Su correlato de política internacional es hacer declarar a las Farc como un grupo terrorista, lo cual hace agua frente al reconocimiento político de facto que ha logrado con el acuerdo para liberar algunos secuestrados. Francia, figuras del Partido Demócrata de Estados Unidos y todos los gobiernos de izquierda de América Latina han reconocido el carácter político de la guerrilla colombiana y apoyado su interés por un intercambio de rehenes.
Bernard-Henry Levy ha escrito muy corto y contundente que lo que más desean las Farc es que se les reconozca como organización beligerante. Y eso es un costo bajo para el Gobierno colombiano, que podría declararles la guerra y exigirse y exigirles que humanicen la contienda, que respeten las leyes de la guerra: no a la desaparición forzada, no a la toma de rehenes civiles, no a la conscripción de menores (algo que el presidente Chávez les adjudicó con un lapsus freudiano), no al uso de minas ni de pipetas llenas de metralla.
Una vez eliminado este obstáculo fundamental, se podrían diseñar las listas de secuestrados civiles y rehenes militares que las Farc están dispuestas a intercambiar por sus presos en las cárceles colombianas. El Gobierno tiene una inmensa superioridad moral frente a la insurgencia: ha sabido procesar a los guerrilleros capturados por un poder judicial independiente que les ha aplicado las penas contempladas en la ley. Su trato en las cárceles ha sido mejor que el que reciben los delincuentes comunes.
Las Farc han violentado a cientos de ciudadanos inermes, los han maltratado en su intimidad, en sus personas y bienes, han traficado con políticos y civiles para presionar al Gobierno u obtener retornos económicos que los han sumido en la degeneración moral. Algo de esto han reconocido al disponer la entrega de algunos de sus secuestrados en condiciones más precarias.
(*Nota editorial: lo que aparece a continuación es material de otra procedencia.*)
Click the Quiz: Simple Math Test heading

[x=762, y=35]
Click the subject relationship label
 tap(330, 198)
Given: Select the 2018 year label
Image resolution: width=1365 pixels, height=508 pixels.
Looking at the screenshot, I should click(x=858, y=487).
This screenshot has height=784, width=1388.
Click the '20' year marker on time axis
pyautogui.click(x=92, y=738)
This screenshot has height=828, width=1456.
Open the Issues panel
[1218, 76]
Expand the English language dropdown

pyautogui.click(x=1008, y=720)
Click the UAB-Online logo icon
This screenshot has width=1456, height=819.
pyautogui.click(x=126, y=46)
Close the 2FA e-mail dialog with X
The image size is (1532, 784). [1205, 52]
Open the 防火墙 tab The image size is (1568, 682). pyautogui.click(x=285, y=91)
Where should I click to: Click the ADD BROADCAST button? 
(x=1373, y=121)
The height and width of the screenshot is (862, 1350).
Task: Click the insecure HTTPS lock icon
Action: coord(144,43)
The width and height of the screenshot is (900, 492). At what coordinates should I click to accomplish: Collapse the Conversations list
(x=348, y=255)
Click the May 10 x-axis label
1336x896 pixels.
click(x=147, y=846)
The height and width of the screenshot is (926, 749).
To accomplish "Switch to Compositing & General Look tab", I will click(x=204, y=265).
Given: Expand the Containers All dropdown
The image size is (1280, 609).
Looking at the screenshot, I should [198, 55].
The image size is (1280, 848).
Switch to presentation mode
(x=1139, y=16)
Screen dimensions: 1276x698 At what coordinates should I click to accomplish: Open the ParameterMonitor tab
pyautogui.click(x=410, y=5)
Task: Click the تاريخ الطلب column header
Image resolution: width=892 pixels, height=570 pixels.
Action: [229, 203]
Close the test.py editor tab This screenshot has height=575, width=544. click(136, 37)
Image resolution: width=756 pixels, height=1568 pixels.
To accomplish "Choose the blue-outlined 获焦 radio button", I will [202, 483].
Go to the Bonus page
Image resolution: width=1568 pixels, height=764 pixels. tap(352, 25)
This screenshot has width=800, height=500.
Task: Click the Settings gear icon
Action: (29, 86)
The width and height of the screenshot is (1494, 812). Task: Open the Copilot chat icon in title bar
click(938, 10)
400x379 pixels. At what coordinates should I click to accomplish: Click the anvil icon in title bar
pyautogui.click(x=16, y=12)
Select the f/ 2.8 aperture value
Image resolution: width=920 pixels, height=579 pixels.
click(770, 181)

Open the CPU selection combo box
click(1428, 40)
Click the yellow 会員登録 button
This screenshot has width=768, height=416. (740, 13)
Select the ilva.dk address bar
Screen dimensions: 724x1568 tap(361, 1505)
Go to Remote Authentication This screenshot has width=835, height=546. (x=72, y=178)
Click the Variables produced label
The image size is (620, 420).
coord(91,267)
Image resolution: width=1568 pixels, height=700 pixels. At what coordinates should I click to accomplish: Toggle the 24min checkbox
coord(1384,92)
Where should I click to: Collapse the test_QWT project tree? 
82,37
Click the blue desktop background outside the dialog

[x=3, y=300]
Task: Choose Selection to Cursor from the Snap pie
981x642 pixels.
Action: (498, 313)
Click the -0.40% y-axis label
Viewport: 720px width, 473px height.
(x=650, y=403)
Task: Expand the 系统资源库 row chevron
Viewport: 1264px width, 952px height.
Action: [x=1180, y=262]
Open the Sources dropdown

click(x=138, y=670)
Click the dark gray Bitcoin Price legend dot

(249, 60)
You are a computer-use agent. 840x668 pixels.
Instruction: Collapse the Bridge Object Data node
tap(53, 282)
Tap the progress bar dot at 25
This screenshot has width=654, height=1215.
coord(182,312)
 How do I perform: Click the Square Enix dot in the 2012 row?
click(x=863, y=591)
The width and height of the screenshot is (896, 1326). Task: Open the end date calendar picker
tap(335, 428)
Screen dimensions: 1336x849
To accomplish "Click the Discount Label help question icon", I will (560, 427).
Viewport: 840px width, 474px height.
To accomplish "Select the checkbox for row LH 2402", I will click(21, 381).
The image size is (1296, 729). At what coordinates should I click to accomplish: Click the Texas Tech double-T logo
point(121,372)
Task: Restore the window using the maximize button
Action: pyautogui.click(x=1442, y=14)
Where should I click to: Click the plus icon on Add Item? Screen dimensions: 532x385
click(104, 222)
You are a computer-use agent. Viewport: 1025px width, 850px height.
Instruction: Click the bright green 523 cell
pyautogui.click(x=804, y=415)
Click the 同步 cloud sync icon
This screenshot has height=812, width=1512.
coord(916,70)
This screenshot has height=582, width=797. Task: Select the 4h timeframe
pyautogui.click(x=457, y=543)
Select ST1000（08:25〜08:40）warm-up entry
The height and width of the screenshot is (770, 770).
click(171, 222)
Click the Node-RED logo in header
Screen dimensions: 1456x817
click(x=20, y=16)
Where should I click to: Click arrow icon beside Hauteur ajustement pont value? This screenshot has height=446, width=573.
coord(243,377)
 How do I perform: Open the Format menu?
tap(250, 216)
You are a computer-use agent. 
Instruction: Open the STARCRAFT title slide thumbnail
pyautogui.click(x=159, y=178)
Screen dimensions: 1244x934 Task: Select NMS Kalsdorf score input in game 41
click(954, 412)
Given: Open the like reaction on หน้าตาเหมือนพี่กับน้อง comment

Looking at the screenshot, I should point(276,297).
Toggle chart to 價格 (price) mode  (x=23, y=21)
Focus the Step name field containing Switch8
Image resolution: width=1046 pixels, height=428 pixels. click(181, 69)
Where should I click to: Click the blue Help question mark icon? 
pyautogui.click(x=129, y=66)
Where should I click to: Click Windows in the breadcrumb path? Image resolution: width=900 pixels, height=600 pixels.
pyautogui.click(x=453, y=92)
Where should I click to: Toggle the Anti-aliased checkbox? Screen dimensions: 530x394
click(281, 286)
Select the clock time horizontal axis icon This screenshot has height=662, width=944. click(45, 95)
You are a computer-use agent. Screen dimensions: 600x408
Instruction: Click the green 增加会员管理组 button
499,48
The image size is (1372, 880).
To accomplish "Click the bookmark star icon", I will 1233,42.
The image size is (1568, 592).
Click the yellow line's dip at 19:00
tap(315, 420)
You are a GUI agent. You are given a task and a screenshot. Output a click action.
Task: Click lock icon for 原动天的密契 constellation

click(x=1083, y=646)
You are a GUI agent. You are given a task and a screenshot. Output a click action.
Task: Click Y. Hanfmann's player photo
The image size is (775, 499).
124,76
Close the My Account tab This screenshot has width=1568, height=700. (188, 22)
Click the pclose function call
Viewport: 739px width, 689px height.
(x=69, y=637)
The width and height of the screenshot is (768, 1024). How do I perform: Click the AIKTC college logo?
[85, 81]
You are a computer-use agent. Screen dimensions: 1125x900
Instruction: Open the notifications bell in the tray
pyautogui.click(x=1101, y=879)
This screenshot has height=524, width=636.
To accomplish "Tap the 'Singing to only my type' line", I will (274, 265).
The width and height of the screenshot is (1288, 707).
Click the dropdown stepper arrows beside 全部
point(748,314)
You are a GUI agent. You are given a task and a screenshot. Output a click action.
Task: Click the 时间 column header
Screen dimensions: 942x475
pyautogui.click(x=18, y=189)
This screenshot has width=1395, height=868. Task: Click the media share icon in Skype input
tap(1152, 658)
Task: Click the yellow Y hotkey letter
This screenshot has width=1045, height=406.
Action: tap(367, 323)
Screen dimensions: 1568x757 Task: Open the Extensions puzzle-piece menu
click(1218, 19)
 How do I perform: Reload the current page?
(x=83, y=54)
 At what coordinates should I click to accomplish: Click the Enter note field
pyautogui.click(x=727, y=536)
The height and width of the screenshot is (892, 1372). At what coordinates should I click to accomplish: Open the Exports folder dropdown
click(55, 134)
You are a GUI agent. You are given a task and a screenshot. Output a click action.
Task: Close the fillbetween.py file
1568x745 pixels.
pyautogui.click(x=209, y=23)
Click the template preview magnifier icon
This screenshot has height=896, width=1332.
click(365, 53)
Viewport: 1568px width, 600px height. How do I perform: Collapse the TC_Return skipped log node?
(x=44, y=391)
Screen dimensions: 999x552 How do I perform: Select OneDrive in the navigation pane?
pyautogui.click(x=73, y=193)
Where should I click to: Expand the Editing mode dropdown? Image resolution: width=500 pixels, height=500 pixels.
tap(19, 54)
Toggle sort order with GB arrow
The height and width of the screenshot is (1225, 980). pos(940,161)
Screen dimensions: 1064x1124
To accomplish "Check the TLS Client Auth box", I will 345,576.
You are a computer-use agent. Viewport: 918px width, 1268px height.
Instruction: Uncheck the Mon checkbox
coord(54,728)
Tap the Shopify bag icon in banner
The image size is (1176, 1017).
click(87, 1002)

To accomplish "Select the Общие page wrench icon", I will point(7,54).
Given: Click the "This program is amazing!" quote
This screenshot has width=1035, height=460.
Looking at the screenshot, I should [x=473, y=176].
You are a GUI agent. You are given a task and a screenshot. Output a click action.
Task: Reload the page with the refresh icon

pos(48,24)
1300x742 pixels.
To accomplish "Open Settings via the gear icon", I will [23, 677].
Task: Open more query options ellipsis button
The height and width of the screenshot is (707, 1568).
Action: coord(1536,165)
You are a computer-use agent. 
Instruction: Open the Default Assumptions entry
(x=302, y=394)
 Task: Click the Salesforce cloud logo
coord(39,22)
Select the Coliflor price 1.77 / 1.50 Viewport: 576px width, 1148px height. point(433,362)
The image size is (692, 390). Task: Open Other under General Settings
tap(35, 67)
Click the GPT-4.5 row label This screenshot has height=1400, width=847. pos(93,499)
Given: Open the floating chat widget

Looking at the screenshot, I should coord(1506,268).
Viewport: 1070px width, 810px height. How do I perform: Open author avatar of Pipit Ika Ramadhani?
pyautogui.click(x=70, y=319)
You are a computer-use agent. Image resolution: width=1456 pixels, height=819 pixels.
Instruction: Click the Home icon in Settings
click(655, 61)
Sorprende que no estén dispuestos a sacrificar más por recuperar sus propios presos, revelando su debilidad estratégico-militar frente al indudable fortalecimiento del Ejército y de la Policía. Cómo sólo les queda el poder que ejercen sobre sus víctimas, no están dispuestos a dejarlas ir fácilmente. Corren el enorme riesgo de que Íngrid Betancourt muera en sus manos, en vez de acelerar su entrega.
A partir de un canje de secuestrados y prisioneros por presos guerrilleros, el Gobierno haría bien en negociar un solo punto para alcanzar la paz con esa organización, consistente en ofrecerle todas las garantías para que se organice como partido político, sin dejar de juzgar los crímenes de lesa humanidad que han cometido al irrespetar todas las leyes de la guerra.
Fue un gran error de la administración Pastrana permitir una agenda dilatada que incluía la discusión de las políticas sociales y económicas del Gobierno y un eventual cambio de la Constitución. Mientras el Gobierno había surgido de unas elecciones legítimas y de un programa aceptable para todos los intereses, la guerrilla se había nutrido de la violencia indiscriminada y del crimen organizado para avanzar en su control territorial. No tenía por qué imponer nada de su programa contra una sociedad a la que coaccionaba y aterrorizaba. Pasará mucho tiempo para que los colombianos superen la profunda repugnancia que les generó el terrorismo fariano.
Nada programático tiene que ser discutido con la insurgencia, con la excepción de las garantías y condiciones para que puedan organizarse sin el uso de la violencia, sin ninguna combinación de todas las formas de lucha, pero también sin las campañas de exterminio organizadas por grupos paramilitares con la connivencia de algunos oficiales del Ejército y de la Policía, que liquidaron la Unión Patriótica. A las Farc sólo les quedarán los medios políticos para convencer a la sociedad colombiana de la bondad de sus programas y políticas, lo cual no será fácil.